**EXERCISE GOAL:** Look through the listing below for the word "computer" and copy every line where it occurs.

**INFORMATION GIVEN:**
::::

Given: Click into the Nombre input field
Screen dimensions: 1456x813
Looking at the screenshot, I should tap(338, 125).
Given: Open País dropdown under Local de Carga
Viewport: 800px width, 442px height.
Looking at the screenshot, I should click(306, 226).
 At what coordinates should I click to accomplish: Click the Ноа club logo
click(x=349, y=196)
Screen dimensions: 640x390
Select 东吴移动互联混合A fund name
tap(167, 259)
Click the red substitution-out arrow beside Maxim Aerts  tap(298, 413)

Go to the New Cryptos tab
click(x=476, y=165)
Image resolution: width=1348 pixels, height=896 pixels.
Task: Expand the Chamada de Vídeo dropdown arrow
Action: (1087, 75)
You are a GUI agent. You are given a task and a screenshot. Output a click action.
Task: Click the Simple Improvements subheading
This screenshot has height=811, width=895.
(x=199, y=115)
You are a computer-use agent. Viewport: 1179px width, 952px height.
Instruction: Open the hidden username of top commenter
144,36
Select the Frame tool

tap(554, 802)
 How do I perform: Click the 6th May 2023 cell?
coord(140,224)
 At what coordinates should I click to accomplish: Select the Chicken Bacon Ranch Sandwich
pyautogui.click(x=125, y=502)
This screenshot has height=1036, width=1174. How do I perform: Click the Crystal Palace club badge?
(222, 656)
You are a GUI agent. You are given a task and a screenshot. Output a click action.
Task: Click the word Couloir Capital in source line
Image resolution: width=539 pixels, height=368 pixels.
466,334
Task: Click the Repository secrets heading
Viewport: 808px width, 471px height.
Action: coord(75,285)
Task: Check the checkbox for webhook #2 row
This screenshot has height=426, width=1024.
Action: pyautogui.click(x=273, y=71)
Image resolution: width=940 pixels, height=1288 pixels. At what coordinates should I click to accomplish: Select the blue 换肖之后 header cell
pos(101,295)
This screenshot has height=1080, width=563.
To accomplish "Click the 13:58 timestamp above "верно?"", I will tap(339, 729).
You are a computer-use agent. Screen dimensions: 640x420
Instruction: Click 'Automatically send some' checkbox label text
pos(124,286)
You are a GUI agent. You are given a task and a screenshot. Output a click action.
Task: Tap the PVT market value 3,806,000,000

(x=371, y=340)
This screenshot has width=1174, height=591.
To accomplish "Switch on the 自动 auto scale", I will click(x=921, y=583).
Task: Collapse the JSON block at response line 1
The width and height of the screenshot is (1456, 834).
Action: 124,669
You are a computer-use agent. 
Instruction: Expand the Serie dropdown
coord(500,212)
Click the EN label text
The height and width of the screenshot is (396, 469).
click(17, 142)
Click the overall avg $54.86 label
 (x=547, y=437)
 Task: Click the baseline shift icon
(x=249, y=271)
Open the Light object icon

::::

**ANSWER SPACE:**
You are a computer-use agent. Viewport: 1179px width, 952px height.
You are a computer-use agent. Screen dimensions: 640x420
You are a computer-use agent. 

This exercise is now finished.